Appreciate the feed back thus far.
I've got a page full of different bag's comparative dimensions written down. I agree that a 62" girth seems to be somewhat of an industry standard. So far I've found that the Mountain Hardware bags are listed as more generously cut than most of the others, so they are on my short list.
41magfan, you mentioned the Wiggy's bags. They are another brand that have also piqued my interest. Do you have any firsthand experience with them? I've tried to find info on them, but so many of the reviews seem to be an either/or, love 'em or hate 'em type thing.
Most of my use for the bag will be backpacking and canoeing so weight and space are important to me, too.
Again, thanks for the thoughts, guys. Any others?
What little I know about Wiggy's:
First off, Wiggy has used Climashield insulation since the get-go, which has been a looooong time. He laminates the stuff to the shell fabric with a method of his own design and calls in Lamilite.
All "continuous filament" synthetic (there aren't many in existence) insulations are bulky and heavy relative to other synthetic insulations, but they work like no other synthetic insulation, as well.
If you compare apples to apples, Wiggy bags aren't heavy or bulky - which is an often heard complaint. If another synthetic bag is smaller and lighter, it isn't the same insulation, the same fill weight, the same size, the same shell material or the same zipper. - simple as that.
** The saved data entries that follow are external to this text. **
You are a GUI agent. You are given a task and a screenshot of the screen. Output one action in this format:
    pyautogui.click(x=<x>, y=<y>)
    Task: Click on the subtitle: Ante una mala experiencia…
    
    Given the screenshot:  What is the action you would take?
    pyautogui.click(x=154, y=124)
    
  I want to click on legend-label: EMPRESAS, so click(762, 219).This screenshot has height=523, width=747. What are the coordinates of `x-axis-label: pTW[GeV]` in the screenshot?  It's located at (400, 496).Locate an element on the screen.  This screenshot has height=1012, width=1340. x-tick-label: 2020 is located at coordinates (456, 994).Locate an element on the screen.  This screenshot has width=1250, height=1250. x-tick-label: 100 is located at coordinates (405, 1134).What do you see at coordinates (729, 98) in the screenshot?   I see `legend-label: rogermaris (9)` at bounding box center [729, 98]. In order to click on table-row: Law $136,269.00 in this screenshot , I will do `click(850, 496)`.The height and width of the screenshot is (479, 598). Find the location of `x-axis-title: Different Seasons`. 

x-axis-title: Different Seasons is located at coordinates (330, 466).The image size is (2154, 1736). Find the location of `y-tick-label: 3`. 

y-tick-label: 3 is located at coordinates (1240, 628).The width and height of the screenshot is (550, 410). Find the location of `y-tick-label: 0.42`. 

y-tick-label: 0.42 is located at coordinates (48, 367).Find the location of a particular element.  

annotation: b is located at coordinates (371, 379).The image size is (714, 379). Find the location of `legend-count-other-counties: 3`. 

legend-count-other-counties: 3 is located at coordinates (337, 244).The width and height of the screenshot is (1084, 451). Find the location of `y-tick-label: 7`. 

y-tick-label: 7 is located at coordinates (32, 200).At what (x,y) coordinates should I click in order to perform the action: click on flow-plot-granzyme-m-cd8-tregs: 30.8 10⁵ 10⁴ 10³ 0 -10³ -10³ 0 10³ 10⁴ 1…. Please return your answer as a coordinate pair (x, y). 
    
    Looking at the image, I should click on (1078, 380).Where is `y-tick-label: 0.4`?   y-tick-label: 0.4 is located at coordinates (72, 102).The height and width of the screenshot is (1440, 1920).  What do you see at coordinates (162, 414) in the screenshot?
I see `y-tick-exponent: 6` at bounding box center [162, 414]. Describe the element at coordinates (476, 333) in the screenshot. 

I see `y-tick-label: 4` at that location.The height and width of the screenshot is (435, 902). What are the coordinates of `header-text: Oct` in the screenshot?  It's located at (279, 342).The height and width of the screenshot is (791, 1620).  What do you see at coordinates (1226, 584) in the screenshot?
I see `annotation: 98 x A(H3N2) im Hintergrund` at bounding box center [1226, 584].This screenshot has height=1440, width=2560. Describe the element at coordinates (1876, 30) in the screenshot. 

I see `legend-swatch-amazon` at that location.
Now if another synthetic bag with a smaller zipper, a lighter shell material, and less and/or different insulation works for you, I'm perfectly OK with that but it isn't a relative comparison.
Along those lines, I routinely witness people trashing Wiggy bags then brag about another product made with the same Climashield insulation as being the greatest thing since sliced bread. Ignorance seems to know no boundaries.
Mr. Wiggy (Jerry Wigutow) can be rough as a cob! A LOT of folks take issue with his products because they take issue with the man's temperament. I'm perfectly OK with that to be honest, but have the balls to call it for what it is instead of making silly comments about an insulation product with a well established track record.
I'll be honest, if weight and compression size are absolutely critical factors to your endeavors, I just don't see a synthetic bag - of any manufacturer - being the best choice if the temperatures encountered are below freezing.
My outdoor activities are totally benign - I backpack in the Fall/Winter on established trails. Weight and pack volume is critical, so I don't use my Wiggy bag for those pursuits. However, if I knew my life was going to depend on my sleeping gear, It's the only one I'd likely consider.
Incidentally, I've made the switch to quilts and my newest addition is a 20 degree Climashield product that weighs just 34 oz and stuffs in a sack that's about 8 x 12 inches.
Sorry for the protracted post ..... I generally refrain from using two words when one will do and contrary to what this post may lead you to believe, I ain't a Wiggy fanboy - I just lack the tolerance for BS. I've only owned three of his products, but they work as advertised and they're very reasonably priced.
Lastly, Wiggy offers a guarantee that his bags will not lose loft or fall apart with normal use and he encourages you to wash his stuff as often as you like. NOBODY else in the industry offers that warranty because their stuff won't stand up to those claims.